■ Directions ■
Could you set down every record exactly as it appears?

[Material provided Boundary: Start]

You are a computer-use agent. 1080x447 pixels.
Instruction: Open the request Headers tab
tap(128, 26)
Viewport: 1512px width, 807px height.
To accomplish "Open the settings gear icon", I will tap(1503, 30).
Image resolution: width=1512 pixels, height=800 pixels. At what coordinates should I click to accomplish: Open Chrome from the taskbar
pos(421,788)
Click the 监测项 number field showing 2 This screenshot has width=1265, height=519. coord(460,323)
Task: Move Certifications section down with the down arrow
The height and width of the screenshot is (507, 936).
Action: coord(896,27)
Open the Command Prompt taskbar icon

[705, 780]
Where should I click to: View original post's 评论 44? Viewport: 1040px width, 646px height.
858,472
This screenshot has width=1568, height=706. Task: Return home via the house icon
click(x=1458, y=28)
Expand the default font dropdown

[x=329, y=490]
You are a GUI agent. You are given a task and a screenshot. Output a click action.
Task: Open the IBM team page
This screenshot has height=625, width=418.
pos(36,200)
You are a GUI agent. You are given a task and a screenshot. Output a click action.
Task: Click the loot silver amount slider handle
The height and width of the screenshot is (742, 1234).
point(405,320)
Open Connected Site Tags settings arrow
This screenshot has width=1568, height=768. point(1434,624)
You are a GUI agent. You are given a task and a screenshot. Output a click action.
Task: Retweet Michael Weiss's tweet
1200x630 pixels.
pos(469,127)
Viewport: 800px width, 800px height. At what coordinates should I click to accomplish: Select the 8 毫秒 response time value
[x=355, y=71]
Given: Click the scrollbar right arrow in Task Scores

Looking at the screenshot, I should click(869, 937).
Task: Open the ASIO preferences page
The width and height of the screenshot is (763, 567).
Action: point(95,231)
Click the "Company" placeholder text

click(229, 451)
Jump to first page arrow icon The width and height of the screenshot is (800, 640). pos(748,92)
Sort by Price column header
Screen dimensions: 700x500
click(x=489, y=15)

[Material provided Boundary: End]

■ Exercise solution ■
You are a computer-use agent. 1080x447 pixels.
Instruction: Open the request Headers tab
tap(128, 26)
Viewport: 1512px width, 807px height.
To accomplish "Open the settings gear icon", I will tap(1503, 30).
Image resolution: width=1512 pixels, height=800 pixels. At what coordinates should I click to accomplish: Open Chrome from the taskbar
pos(421,788)
Click the 监测项 number field showing 2 This screenshot has width=1265, height=519. coord(460,323)
Task: Move Certifications section down with the down arrow
The height and width of the screenshot is (507, 936).
Action: coord(896,27)
Open the Command Prompt taskbar icon

[705, 780]
Where should I click to: View original post's 评论 44? Viewport: 1040px width, 646px height.
858,472
This screenshot has width=1568, height=706. Task: Return home via the house icon
click(x=1458, y=28)
Expand the default font dropdown

[x=329, y=490]
You are a GUI agent. You are given a task and a screenshot. Output a click action.
Task: Open the IBM team page
This screenshot has height=625, width=418.
pos(36,200)
You are a GUI agent. You are given a task and a screenshot. Output a click action.
Task: Click the loot silver amount slider handle
The height and width of the screenshot is (742, 1234).
point(405,320)
Open Connected Site Tags settings arrow
This screenshot has width=1568, height=768. point(1434,624)
You are a GUI agent. You are given a task and a screenshot. Output a click action.
Task: Retweet Michael Weiss's tweet
1200x630 pixels.
pos(469,127)
Viewport: 800px width, 800px height. At what coordinates should I click to accomplish: Select the 8 毫秒 response time value
[x=355, y=71]
Given: Click the scrollbar right arrow in Task Scores

Looking at the screenshot, I should click(869, 937).
Task: Open the ASIO preferences page
The width and height of the screenshot is (763, 567).
Action: point(95,231)
Click the "Company" placeholder text

click(229, 451)
Jump to first page arrow icon The width and height of the screenshot is (800, 640). pos(748,92)
Sort by Price column header
Screen dimensions: 700x500
click(x=489, y=15)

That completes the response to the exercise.